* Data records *
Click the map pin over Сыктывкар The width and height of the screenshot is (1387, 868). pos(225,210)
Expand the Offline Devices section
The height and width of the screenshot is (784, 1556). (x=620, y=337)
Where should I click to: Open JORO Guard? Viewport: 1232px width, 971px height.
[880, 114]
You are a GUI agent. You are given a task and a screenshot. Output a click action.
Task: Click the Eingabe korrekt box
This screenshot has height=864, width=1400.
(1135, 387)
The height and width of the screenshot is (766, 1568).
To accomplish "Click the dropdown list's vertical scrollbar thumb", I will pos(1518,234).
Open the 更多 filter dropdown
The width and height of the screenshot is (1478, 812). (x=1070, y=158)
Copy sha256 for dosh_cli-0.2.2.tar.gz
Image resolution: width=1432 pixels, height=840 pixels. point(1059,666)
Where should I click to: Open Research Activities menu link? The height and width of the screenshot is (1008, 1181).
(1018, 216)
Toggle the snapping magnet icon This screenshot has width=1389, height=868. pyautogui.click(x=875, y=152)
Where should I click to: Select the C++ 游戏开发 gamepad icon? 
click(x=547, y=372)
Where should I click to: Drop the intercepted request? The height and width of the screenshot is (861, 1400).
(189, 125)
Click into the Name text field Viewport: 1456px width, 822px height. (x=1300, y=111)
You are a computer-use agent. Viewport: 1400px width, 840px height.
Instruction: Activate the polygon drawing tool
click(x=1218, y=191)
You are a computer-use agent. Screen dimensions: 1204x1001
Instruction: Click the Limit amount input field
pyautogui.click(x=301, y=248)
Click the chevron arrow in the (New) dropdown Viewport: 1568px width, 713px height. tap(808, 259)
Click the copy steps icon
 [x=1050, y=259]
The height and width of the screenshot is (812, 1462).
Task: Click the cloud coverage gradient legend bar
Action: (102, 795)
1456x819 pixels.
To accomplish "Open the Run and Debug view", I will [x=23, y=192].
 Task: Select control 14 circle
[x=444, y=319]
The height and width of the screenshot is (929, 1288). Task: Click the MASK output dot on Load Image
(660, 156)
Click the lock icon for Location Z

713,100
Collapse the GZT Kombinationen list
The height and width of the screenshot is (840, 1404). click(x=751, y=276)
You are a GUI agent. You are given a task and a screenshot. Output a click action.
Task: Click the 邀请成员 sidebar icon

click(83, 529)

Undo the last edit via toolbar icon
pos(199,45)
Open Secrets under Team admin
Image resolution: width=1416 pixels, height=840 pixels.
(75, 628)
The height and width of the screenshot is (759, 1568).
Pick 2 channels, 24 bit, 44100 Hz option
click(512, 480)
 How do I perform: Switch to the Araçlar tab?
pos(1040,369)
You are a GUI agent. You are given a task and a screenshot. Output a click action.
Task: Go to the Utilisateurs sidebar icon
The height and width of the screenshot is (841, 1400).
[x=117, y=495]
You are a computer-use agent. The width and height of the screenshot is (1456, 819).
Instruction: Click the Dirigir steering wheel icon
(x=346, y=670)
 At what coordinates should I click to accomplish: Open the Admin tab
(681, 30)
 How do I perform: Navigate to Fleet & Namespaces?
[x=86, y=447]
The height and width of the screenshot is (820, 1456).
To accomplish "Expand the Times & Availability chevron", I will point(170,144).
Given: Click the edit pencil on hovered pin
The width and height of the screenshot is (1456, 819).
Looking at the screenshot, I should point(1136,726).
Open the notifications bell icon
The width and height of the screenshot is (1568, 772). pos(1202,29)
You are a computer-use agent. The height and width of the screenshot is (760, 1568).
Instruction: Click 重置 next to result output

* What this task involves *
All of the entries above need to be printed again exactly.

* Worked solution *
Click the map pin over Сыктывкар The width and height of the screenshot is (1387, 868). pos(225,210)
Expand the Offline Devices section
The height and width of the screenshot is (784, 1556). (x=620, y=337)
Where should I click to: Open JORO Guard? Viewport: 1232px width, 971px height.
[880, 114]
You are a GUI agent. You are given a task and a screenshot. Output a click action.
Task: Click the Eingabe korrekt box
This screenshot has height=864, width=1400.
(1135, 387)
The height and width of the screenshot is (766, 1568).
To accomplish "Click the dropdown list's vertical scrollbar thumb", I will pos(1518,234).
Open the 更多 filter dropdown
The width and height of the screenshot is (1478, 812). (x=1070, y=158)
Copy sha256 for dosh_cli-0.2.2.tar.gz
Image resolution: width=1432 pixels, height=840 pixels. point(1059,666)
Where should I click to: Open Research Activities menu link? The height and width of the screenshot is (1008, 1181).
(1018, 216)
Toggle the snapping magnet icon This screenshot has width=1389, height=868. pyautogui.click(x=875, y=152)
Where should I click to: Select the C++ 游戏开发 gamepad icon? 
click(x=547, y=372)
Where should I click to: Drop the intercepted request? The height and width of the screenshot is (861, 1400).
(189, 125)
Click into the Name text field Viewport: 1456px width, 822px height. (x=1300, y=111)
You are a computer-use agent. Viewport: 1400px width, 840px height.
Instruction: Activate the polygon drawing tool
click(x=1218, y=191)
You are a computer-use agent. Screen dimensions: 1204x1001
Instruction: Click the Limit amount input field
pyautogui.click(x=301, y=248)
Click the chevron arrow in the (New) dropdown Viewport: 1568px width, 713px height. tap(808, 259)
Click the copy steps icon
 [x=1050, y=259]
The height and width of the screenshot is (812, 1462).
Task: Click the cloud coverage gradient legend bar
Action: (102, 795)
1456x819 pixels.
To accomplish "Open the Run and Debug view", I will [x=23, y=192].
 Task: Select control 14 circle
[x=444, y=319]
The height and width of the screenshot is (929, 1288). Task: Click the MASK output dot on Load Image
(660, 156)
Click the lock icon for Location Z

713,100
Collapse the GZT Kombinationen list
The height and width of the screenshot is (840, 1404). click(x=751, y=276)
You are a GUI agent. You are given a task and a screenshot. Output a click action.
Task: Click the 邀请成员 sidebar icon

click(83, 529)

Undo the last edit via toolbar icon
pos(199,45)
Open Secrets under Team admin
Image resolution: width=1416 pixels, height=840 pixels.
(75, 628)
The height and width of the screenshot is (759, 1568).
Pick 2 channels, 24 bit, 44100 Hz option
click(512, 480)
 How do I perform: Switch to the Araçlar tab?
pos(1040,369)
You are a GUI agent. You are given a task and a screenshot. Output a click action.
Task: Go to the Utilisateurs sidebar icon
The height and width of the screenshot is (841, 1400).
[x=117, y=495]
You are a computer-use agent. The width and height of the screenshot is (1456, 819).
Instruction: Click the Dirigir steering wheel icon
(x=346, y=670)
 At what coordinates should I click to accomplish: Open the Admin tab
(681, 30)
 How do I perform: Navigate to Fleet & Namespaces?
[x=86, y=447]
The height and width of the screenshot is (820, 1456).
To accomplish "Expand the Times & Availability chevron", I will point(170,144).
Given: Click the edit pencil on hovered pin
The width and height of the screenshot is (1456, 819).
Looking at the screenshot, I should point(1136,726).
Open the notifications bell icon
The width and height of the screenshot is (1568, 772). pos(1202,29)
You are a computer-use agent. The height and width of the screenshot is (760, 1568).
Instruction: Click 重置 next to result output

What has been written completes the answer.